Smart Structures, Dumb Code
“Show me your flowcharts and conceal your tables, and I shall continue to be mystified. Show me your tables, and I won’t usually need your flowcharts; it’ll be obvious.”—Fred Brooks, The Mythical Man-month, chapter 11
“Smart data structures and dumb code works a lot better than the other way around.”—Eric Raymond, The Cathedral and the Bazaar, chapter 5
My experience concurs these two identical observations, so I decided to re-work my assembly-language Collatz program to use smarter data and somewhat dumber code.
The basic Collatz sequence definition goes something like this:
- If N is 1, exit.
- If N is odd, multiply it by 3 and add 1.
- If N is even, divide it by two.
- Go back to the first step.
A number’s Collatz value is how many times an underlined step was carried out.
One optimization for this is to note that N may be even multiple consecutive times, but it will never be odd twice in a row. Take the sequence 68, 34, 17, 52, 26, 13, 40, 20, 10, 5, 16, 8, 4, 2, 1. Any odd number, times 3, plus 1, always gives an even result. Code flow can be optimized based on this.
Still, this results in code with multiple conditional branches. Modern CPU’s support branch probability hints, to help their branch prediction circuitry, but that isn’t enough. Might it be possible to adjust the code flow, so that the only conditional branch is the exit condition? Yes, using the principle of predication.
CPU’s originally had very limited data testing ability. Any mathematical operation could alter the program status flags; if the program designer wanted to act on the results of an operation, but not immediately, the state of the flags had to be stored somewhere in memory and retrieved later. This is why the typical translation of “if A is true, then do B” is to turn it into “if A is false, skip beyond B”.
Among x86-based CPU’s, the set of testable status flags has always been Zero, Carry, Parity/Overflow, and Sign. These haven’t changed since the first IBM PC came out in 1981. The first Intel CPU to support arbitrary predication was the Itanium, with 63 predicates, plus one that always reads as true, for unconditional operations. That way, you can say something like this:
- test if N is evenly divisible by 2, and store the result in P5
- store the opposite of P5 in P6
- if P6 is set, multiply N by 3
- if P6 is set, add 1 to N
- if P5 is set, divide N by 2
The Itanium will simply skip the instructions that don’t apply for a given value of N, with no need for a branch after the initial test. How can this design be back-ported to an x86 CPU that doesn’t have arbitrary predication?
From the Pentium Pro onward, the x86 CPU’s have a set of conditional move instructions, to facilitate simple data movement based on program status flags. “If the Zero flag is set, load the multiplier into EAX” is a perfectly legal instruction, provided the multiplier value isn’t provided in the instruction (it must come from data memory or another register).
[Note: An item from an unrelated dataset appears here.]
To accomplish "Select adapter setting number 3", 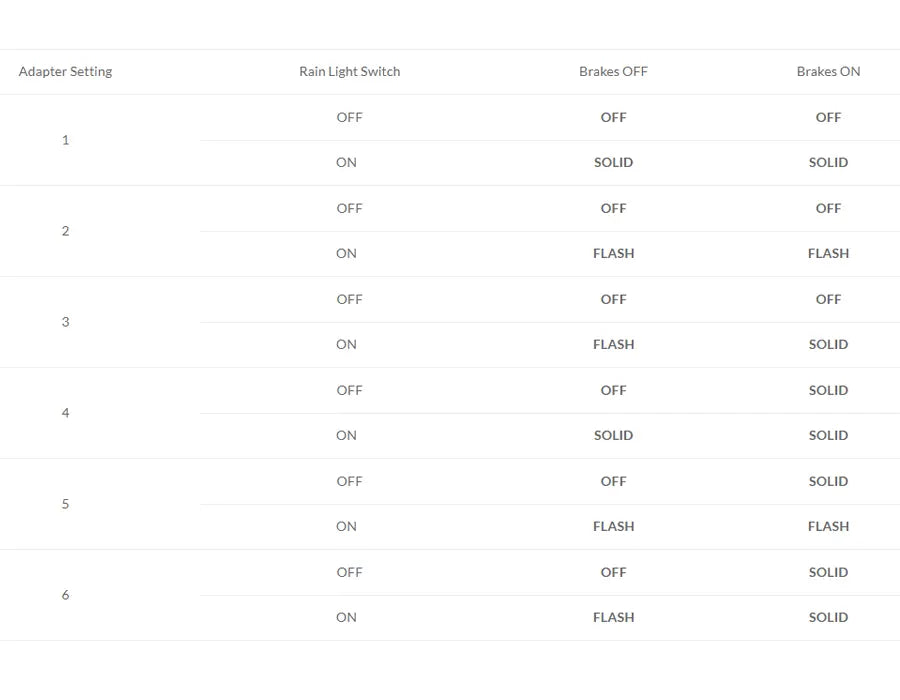I will tap(65, 322).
In x86 assembly language, it would be
CMOV ESI, multiplier. A good design decision by Intel is to leave program status flags unaffected by CMOV instructions, so that several operands can be loaded into place in preparation for calculations.
The Collatz sequence, having such disjoint calculations, can be re-worked into a single sequence with carefully chosen operands:
next N = (current N * A + B) / 2C
where A, B, and C are
- 1, 0, and 1 if current N is even
- 3, 1, and 0 if current N is odd
This way, if N is even, A and B have no effect; if N is odd, 2C reduces to 1, and has no effect. Actually, because the division is 2-based, it’s faster to shift N to the right by C places, 0 (to divide by 1) or 1 (to divide by 2).
So why jump through all these hoops? It’s the old adage, “Because I can.” This may have been another learning experience in my programming journeys, but my testing shows it to be a slight loss. Even with very tight coding in assembly language, the CPU-based multiplication is simply more expensive than figuring 2N+N (copy, shift one left, add them). On the register-starved x86-32, the 2N+N approach would force memory writes and reads, surely killing any slight performance gained from using a predicated operand selection approach. The slightly less register-starved x86-64 can store the constants in the “high” registers R8-R15, but the multiplication still can’t keep up with 2N+N.
I think the phrase that applies here is, “too smart by half.”